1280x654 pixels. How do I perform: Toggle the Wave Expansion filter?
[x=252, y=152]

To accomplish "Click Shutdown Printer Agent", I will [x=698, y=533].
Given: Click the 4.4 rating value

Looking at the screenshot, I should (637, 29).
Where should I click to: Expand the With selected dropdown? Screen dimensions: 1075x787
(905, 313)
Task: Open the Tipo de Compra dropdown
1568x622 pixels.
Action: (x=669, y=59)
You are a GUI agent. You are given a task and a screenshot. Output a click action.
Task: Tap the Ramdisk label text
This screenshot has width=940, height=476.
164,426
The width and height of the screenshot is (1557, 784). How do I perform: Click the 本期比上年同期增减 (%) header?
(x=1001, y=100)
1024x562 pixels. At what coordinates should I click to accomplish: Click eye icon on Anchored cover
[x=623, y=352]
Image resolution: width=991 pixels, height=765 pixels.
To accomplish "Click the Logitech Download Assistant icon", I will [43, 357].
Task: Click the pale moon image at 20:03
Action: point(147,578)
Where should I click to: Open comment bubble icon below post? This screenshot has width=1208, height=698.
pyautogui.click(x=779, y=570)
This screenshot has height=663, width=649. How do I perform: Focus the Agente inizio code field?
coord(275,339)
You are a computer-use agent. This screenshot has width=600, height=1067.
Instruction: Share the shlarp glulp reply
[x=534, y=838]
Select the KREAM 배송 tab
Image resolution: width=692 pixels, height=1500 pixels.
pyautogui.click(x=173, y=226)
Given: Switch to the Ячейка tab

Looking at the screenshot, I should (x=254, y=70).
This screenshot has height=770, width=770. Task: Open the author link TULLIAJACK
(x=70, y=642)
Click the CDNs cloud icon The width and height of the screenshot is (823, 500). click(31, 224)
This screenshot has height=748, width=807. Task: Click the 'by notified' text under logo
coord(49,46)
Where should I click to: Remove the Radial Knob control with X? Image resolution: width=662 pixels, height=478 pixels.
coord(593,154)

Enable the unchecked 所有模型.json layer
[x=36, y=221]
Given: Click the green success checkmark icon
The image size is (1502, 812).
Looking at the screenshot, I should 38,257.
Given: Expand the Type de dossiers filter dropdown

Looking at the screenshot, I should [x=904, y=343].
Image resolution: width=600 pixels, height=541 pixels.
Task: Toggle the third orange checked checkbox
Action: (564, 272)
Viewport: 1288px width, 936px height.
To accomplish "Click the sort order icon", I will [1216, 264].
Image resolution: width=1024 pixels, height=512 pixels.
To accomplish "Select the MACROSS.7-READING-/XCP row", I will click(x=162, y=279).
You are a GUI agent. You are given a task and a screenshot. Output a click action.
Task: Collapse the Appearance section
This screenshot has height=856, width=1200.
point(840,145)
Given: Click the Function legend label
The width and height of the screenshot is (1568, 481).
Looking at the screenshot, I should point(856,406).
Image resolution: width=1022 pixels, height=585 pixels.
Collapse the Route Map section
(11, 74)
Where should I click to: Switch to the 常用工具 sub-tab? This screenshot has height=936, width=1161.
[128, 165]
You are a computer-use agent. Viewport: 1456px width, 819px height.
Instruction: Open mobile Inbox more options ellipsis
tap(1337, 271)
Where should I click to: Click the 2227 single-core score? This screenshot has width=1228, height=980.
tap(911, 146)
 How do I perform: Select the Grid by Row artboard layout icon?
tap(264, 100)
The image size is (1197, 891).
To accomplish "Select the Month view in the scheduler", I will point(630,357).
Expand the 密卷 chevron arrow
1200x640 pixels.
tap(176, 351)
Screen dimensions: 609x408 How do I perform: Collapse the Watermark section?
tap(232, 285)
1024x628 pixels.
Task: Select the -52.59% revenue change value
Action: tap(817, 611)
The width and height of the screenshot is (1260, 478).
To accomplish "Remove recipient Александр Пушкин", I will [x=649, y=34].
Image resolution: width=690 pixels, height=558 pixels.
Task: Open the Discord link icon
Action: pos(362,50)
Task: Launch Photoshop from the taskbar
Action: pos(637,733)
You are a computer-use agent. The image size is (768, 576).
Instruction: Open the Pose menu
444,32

--

* **EXERCISE DETAILS**
Output each line of the data exactly as it stands above.

* **SOLUTION TO THIS PROBLEM**
1280x654 pixels. How do I perform: Toggle the Wave Expansion filter?
[x=252, y=152]

To accomplish "Click Shutdown Printer Agent", I will [x=698, y=533].
Given: Click the 4.4 rating value

Looking at the screenshot, I should (637, 29).
Where should I click to: Expand the With selected dropdown? Screen dimensions: 1075x787
(905, 313)
Task: Open the Tipo de Compra dropdown
1568x622 pixels.
Action: (x=669, y=59)
You are a GUI agent. You are given a task and a screenshot. Output a click action.
Task: Tap the Ramdisk label text
This screenshot has width=940, height=476.
164,426
The width and height of the screenshot is (1557, 784). How do I perform: Click the 本期比上年同期增减 (%) header?
(x=1001, y=100)
1024x562 pixels. At what coordinates should I click to accomplish: Click eye icon on Anchored cover
[x=623, y=352]
Image resolution: width=991 pixels, height=765 pixels.
To accomplish "Click the Logitech Download Assistant icon", I will [43, 357].
Task: Click the pale moon image at 20:03
Action: point(147,578)
Where should I click to: Open comment bubble icon below post? This screenshot has width=1208, height=698.
pyautogui.click(x=779, y=570)
This screenshot has height=663, width=649. How do I perform: Focus the Agente inizio code field?
coord(275,339)
You are a computer-use agent. This screenshot has width=600, height=1067.
Instruction: Share the shlarp glulp reply
[x=534, y=838]
Select the KREAM 배송 tab
Image resolution: width=692 pixels, height=1500 pixels.
pyautogui.click(x=173, y=226)
Given: Switch to the Ячейка tab

Looking at the screenshot, I should (x=254, y=70).
This screenshot has height=770, width=770. Task: Open the author link TULLIAJACK
(x=70, y=642)
Click the CDNs cloud icon The width and height of the screenshot is (823, 500). click(31, 224)
This screenshot has height=748, width=807. Task: Click the 'by notified' text under logo
coord(49,46)
Where should I click to: Remove the Radial Knob control with X? Image resolution: width=662 pixels, height=478 pixels.
coord(593,154)

Enable the unchecked 所有模型.json layer
[x=36, y=221]
Given: Click the green success checkmark icon
The image size is (1502, 812).
Looking at the screenshot, I should 38,257.
Given: Expand the Type de dossiers filter dropdown

Looking at the screenshot, I should [x=904, y=343].
Image resolution: width=600 pixels, height=541 pixels.
Task: Toggle the third orange checked checkbox
Action: (564, 272)
Viewport: 1288px width, 936px height.
To accomplish "Click the sort order icon", I will [1216, 264].
Image resolution: width=1024 pixels, height=512 pixels.
To accomplish "Select the MACROSS.7-READING-/XCP row", I will click(x=162, y=279).
You are a GUI agent. You are given a task and a screenshot. Output a click action.
Task: Collapse the Appearance section
This screenshot has height=856, width=1200.
point(840,145)
Given: Click the Function legend label
The width and height of the screenshot is (1568, 481).
Looking at the screenshot, I should point(856,406).
Image resolution: width=1022 pixels, height=585 pixels.
Collapse the Route Map section
(11, 74)
Where should I click to: Switch to the 常用工具 sub-tab? This screenshot has height=936, width=1161.
[128, 165]
You are a computer-use agent. Viewport: 1456px width, 819px height.
Instruction: Open mobile Inbox more options ellipsis
tap(1337, 271)
Where should I click to: Click the 2227 single-core score? This screenshot has width=1228, height=980.
tap(911, 146)
 How do I perform: Select the Grid by Row artboard layout icon?
tap(264, 100)
The image size is (1197, 891).
To accomplish "Select the Month view in the scheduler", I will point(630,357).
Expand the 密卷 chevron arrow
1200x640 pixels.
tap(176, 351)
Screen dimensions: 609x408 How do I perform: Collapse the Watermark section?
tap(232, 285)
1024x628 pixels.
Task: Select the -52.59% revenue change value
Action: tap(817, 611)
The width and height of the screenshot is (1260, 478).
To accomplish "Remove recipient Александр Пушкин", I will [x=649, y=34].
Image resolution: width=690 pixels, height=558 pixels.
Task: Open the Discord link icon
Action: pos(362,50)
Task: Launch Photoshop from the taskbar
Action: pos(637,733)
You are a computer-use agent. The image size is (768, 576).
Instruction: Open the Pose menu
444,32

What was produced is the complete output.